Um novo escândalo sobre o Vaticano tomou conta da imprensa internacional. De acordo com o jornal “Independent”, a instituição religiosa teria gasto € 23 milhões (mais de R$ 58 milhões) em apartamentos de um prédio em Roma que abriga nada menos que a maior sauna gay da Europa.
Pelo
menos 18 dos cardeais responsáveis pela escolha do Pontífice moram no
local. Um deles é Ivan Dias, chefe da Congregação para Evangelização dos
Povos, de 76 anos, que vive no mesmo andar onde funciona a sauna. Visto
como um conservador, mesmo para os padrões atuais da Igreja, o
ex-arcebispo de Bombaim teria ficado “horrorizado” com a descoberta. Uma
de suas crenças é de que gays e lésbicas podem ser curados de suas
“tendências não naturais através do sacramento da penitência”.
Segundo
a imprensa local, o investimento no imóvel, realizado em 2008 pelo
cardeal Tarcisio Bertone, foi realizado graças a generosos benefícios
fiscais recebidos pela Igreja Católica durante o governo de Silvio
Berlusconi. A propriedade é reconhecida como parte da Cidade Santa.

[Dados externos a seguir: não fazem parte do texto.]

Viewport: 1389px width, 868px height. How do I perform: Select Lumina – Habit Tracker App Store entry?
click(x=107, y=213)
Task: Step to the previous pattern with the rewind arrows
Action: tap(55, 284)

Leitores de sites gays italianos foram rápidos em fazer piadas sobre o tema.
“Se
você não pode ir a uma sauna gay por medo de ser visto, o que você faz
com milhões de euros roubados de italianos? Compra um bloco de
apartamentos com a sauna dentro”, dizia um dos comentários do “Gay.it”.
A
denúncia acontece em um momento delicado para a Igreja, que ainda se
recupera de especulações a respeito da renúncia de Bento XVI. Chegou a
ser dito que a saída do teólogo alemão ocorreu devido à presença de
cardeais homossexuais dentro do Vaticano.